List each line of the data that contains the word "Where". Case counts.
— start of EXERCISE INPUTS —
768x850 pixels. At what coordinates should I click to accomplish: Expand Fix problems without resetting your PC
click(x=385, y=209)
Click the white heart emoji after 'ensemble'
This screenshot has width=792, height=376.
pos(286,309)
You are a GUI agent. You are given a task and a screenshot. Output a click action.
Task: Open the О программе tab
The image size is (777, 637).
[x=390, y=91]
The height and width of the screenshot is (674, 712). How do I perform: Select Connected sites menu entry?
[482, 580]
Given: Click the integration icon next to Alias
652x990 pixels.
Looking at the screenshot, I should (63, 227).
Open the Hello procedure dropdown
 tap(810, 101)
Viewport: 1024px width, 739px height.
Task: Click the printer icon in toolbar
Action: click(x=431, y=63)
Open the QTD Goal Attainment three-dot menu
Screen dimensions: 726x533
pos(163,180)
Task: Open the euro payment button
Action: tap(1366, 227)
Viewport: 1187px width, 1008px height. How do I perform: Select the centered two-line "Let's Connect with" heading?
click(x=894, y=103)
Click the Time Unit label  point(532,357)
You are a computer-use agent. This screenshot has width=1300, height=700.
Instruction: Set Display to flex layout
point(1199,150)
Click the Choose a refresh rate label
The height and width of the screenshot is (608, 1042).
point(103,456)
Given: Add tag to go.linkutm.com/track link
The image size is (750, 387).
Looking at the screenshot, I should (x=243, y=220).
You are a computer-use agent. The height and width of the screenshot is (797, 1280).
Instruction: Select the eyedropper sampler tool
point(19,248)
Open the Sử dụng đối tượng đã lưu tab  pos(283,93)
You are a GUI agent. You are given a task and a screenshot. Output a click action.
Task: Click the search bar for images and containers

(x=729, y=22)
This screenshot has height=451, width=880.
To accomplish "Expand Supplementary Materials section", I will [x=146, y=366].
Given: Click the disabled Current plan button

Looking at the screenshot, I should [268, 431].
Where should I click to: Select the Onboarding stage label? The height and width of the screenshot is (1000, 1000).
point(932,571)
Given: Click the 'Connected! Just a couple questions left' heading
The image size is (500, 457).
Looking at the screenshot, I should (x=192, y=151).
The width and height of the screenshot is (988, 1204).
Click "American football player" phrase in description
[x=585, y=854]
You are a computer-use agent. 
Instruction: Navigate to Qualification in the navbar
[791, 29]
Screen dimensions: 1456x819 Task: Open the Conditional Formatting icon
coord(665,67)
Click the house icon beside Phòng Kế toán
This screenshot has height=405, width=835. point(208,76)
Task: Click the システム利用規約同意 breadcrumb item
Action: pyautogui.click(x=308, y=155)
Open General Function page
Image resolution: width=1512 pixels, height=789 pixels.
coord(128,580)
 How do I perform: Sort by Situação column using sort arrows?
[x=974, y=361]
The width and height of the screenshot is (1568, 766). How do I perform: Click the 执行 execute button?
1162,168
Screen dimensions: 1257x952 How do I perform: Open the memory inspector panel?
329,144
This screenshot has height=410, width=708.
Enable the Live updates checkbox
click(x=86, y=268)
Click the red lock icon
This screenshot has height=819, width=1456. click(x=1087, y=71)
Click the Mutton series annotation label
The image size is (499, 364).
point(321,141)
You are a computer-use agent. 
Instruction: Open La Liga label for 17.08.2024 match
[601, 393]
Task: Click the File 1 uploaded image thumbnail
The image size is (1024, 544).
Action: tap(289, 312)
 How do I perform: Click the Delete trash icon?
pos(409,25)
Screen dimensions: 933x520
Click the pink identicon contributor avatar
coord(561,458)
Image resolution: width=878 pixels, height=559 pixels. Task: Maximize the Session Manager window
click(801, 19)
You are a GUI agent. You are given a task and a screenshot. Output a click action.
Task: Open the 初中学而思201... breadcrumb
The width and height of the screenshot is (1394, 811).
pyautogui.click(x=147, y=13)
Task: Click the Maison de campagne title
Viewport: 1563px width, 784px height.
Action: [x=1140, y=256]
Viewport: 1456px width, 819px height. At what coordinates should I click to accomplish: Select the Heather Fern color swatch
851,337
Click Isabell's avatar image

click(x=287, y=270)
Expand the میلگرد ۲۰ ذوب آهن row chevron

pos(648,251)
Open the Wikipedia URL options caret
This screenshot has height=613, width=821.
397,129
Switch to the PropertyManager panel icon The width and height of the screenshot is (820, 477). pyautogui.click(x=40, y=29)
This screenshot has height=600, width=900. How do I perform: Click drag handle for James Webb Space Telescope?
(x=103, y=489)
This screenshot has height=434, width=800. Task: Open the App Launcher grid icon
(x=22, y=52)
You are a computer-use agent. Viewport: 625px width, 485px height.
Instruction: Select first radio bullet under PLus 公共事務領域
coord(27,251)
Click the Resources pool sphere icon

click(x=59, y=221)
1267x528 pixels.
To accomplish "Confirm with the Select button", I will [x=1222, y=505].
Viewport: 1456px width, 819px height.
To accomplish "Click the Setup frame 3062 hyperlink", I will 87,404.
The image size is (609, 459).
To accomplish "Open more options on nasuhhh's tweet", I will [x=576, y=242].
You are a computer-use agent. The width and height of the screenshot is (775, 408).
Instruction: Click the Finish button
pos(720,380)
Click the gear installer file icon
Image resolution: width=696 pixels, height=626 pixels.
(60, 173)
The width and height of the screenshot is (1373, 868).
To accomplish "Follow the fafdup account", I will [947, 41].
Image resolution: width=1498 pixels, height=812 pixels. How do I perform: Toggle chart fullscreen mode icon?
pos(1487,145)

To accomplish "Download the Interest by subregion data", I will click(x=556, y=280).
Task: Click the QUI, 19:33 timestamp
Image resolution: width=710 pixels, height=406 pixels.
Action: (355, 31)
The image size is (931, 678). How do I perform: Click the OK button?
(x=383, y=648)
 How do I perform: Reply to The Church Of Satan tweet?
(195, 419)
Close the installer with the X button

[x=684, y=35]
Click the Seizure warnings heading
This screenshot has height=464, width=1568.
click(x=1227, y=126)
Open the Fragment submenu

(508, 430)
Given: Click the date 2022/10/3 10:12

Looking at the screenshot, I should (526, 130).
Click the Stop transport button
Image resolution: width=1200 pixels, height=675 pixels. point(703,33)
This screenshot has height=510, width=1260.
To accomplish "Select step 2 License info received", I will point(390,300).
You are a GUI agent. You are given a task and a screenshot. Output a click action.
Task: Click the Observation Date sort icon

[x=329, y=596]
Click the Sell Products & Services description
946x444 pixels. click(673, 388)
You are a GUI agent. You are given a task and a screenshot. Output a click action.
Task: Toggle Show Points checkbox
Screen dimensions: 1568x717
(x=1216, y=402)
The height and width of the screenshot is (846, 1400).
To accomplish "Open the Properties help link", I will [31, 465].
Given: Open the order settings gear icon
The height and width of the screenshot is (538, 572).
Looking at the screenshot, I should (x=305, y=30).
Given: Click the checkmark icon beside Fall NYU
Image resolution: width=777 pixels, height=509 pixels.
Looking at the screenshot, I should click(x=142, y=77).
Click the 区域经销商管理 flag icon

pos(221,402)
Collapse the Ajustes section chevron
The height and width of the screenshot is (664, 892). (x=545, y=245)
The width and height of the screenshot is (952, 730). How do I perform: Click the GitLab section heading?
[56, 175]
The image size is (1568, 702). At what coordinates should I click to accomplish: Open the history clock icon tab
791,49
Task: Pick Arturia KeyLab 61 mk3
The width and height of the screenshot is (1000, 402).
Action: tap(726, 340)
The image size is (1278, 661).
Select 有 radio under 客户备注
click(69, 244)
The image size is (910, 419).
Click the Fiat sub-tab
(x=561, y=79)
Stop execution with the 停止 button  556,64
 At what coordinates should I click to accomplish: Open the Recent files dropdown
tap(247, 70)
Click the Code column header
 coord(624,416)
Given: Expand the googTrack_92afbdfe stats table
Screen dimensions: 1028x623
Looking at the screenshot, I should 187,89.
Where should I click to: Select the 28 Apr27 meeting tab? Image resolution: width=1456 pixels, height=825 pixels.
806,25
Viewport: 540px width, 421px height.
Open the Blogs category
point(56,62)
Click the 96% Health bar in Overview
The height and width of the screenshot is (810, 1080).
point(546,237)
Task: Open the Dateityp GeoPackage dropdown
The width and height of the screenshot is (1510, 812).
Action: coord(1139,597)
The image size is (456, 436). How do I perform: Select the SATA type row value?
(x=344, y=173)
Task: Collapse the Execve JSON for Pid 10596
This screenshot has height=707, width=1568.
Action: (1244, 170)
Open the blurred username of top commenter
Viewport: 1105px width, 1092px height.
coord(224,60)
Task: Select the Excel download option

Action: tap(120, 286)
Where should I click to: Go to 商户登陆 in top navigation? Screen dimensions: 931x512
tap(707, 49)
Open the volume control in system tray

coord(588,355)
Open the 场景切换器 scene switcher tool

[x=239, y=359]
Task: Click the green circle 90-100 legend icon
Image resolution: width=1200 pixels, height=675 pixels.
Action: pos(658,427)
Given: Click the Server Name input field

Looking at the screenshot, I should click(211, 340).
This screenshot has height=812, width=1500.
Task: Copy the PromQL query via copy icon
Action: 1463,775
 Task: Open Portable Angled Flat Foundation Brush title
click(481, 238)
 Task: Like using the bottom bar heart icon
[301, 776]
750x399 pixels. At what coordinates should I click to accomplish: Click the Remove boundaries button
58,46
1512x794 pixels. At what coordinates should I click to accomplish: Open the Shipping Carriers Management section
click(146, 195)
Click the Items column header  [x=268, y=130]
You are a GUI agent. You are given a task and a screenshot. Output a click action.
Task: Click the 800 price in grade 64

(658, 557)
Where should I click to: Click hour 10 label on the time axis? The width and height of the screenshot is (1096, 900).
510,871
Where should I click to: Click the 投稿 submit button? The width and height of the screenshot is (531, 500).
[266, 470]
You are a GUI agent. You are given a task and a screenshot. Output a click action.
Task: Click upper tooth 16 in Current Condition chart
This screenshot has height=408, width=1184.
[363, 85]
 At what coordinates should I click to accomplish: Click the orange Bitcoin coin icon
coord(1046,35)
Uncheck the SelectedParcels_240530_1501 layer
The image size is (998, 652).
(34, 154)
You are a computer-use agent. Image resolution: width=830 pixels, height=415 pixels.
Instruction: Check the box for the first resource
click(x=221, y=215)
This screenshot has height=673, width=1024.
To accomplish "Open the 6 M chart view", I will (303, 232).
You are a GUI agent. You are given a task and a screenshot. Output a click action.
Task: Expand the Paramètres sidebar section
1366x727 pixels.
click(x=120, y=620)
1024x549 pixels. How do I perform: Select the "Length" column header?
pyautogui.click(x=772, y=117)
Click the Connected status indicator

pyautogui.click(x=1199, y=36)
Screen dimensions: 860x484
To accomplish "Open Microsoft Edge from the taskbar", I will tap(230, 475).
— end of EXERCISE INPUTS —
- [FULL SOLUTION]:
Where should I click to: Select the Onboarding stage label? The height and width of the screenshot is (1000, 1000).
Where should I click to: Select the 28 Apr27 meeting tab? Image resolution: width=1456 pixels, height=825 pixels.
Where should I click to: Go to 商户登陆 in top navigation? Screen dimensions: 931x512
Where should I click to: Click hour 10 label on the time axis? The width and height of the screenshot is (1096, 900).
Where should I click to: Click the 投稿 submit button? The width and height of the screenshot is (531, 500).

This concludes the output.